Polizia Municipale: sanzionate sette prostitute e due clienti

Uno di essi è stato multato anche per guida contromano. Fermati gli autori uno scippo ai danni di una signora

RIMINI – Continuano i controlli antiprostituzione da parte della Polizia Municipale di Rimini, che si concentra sulla zone maggiormente interessate dal fenomeno. Nel corso del servizio svolto sabato sera, gli agenti hanno sanzionato sette prostitute in violazione dell’articolo 32 del regolamento di polizia urbana, per una sanzione amministrativa di 1.400 euro. Una delle ragazze inoltre è stata trovata alla guida di una autovettura senza aver conseguito la patente pertanto le è stata comminata un’ulteriore sanzione di 5.000 euro ed è scattato il sequestro del veicolo. Sanzionati anche due clienti, ai quali veniva comminata la sanzione di 2.000 euro ciascuno; uno dei due inoltre è stato fermato mentre imboccava in centro storico la via Gambalunga contromano. Per l’uomo, cittadino straniero, è quindi scatatta anche una sanzione di 120 euro.

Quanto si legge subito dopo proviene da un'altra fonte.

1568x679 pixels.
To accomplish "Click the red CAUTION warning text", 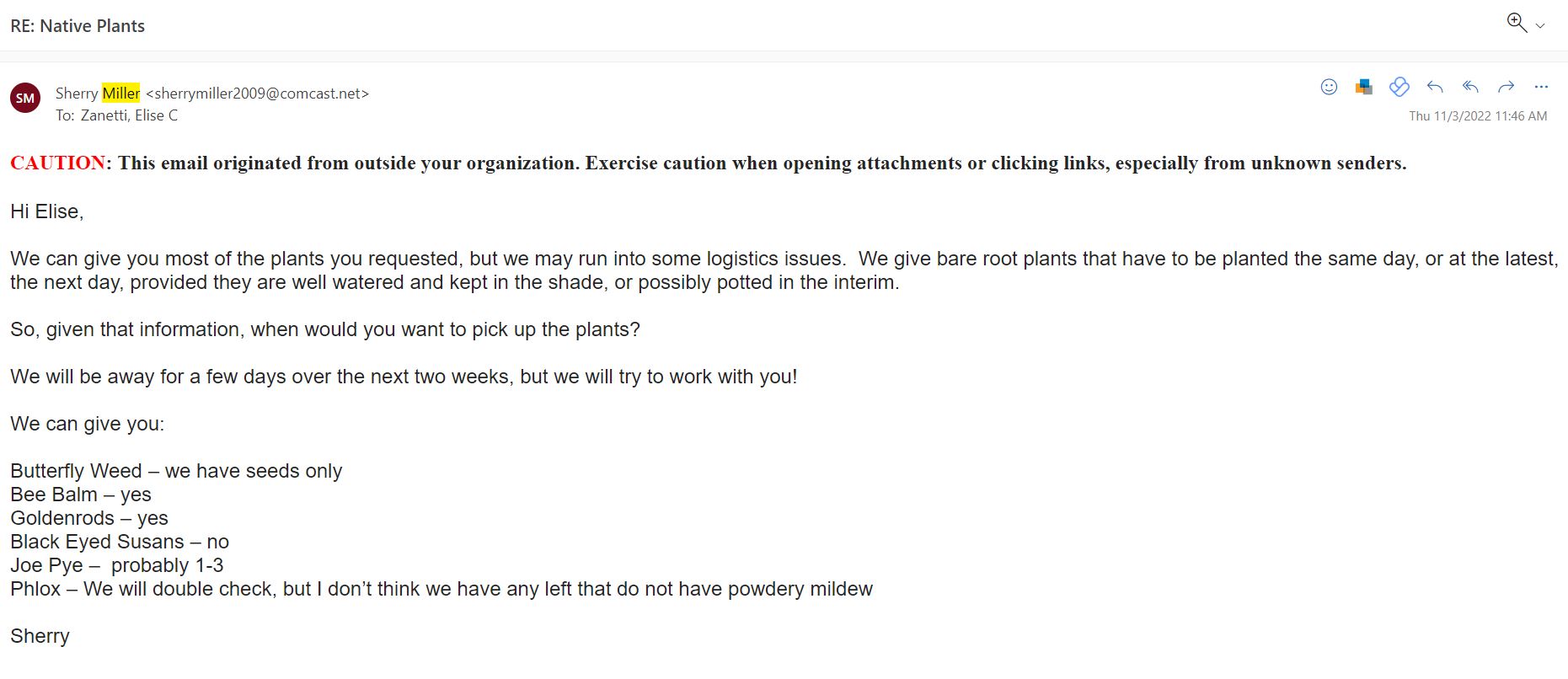I will tap(58, 163).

Sempre nella giornata di sabato sono stati fermati e denunciati al termine di un breve inseguimento ad opera della Polizia Municipale due ragazzi, un 22enne e 19enne, autori di uno scippo ai danni di una signora, a cui era stata rubata la borsa riposta nel cestino della bicicletta. L’episodio, accaduto in via Anfiteatro intorno alle 10.30, è stato notato dal personale della Polizia Municipale che era in servizio a piedi, che ha quindi annotato il numero di targa del ciclomotore, diffuso poi dalla centrale radio a tutte le pattuglie in servizio. Poco dopo, intorno alle 11.40, un’autopattuglia in servizio ha incrociato in via Ortigara la coppia di giovani, ancora in sella al ciclomotore e senza casco. Una volta intimato l’alt, i due giovani hanno tentato la fuga, terminata dopo un breve inseguimento in via Del Fante. I due, entrambi nati e residenti a Foggia, sono stati quindi accompagnati negli uffici della Polizia Municipale di Rimini per la redazione degli atti di rito ed essere fotosegnalati. Entrambi non sono stati in grado di riferire di chi fosse il ciclomotore su cui viaggiavano, nonostante il mezzo non risultasse rubato. Per i due è scattata la denuncia a piede libero per furto con strappo.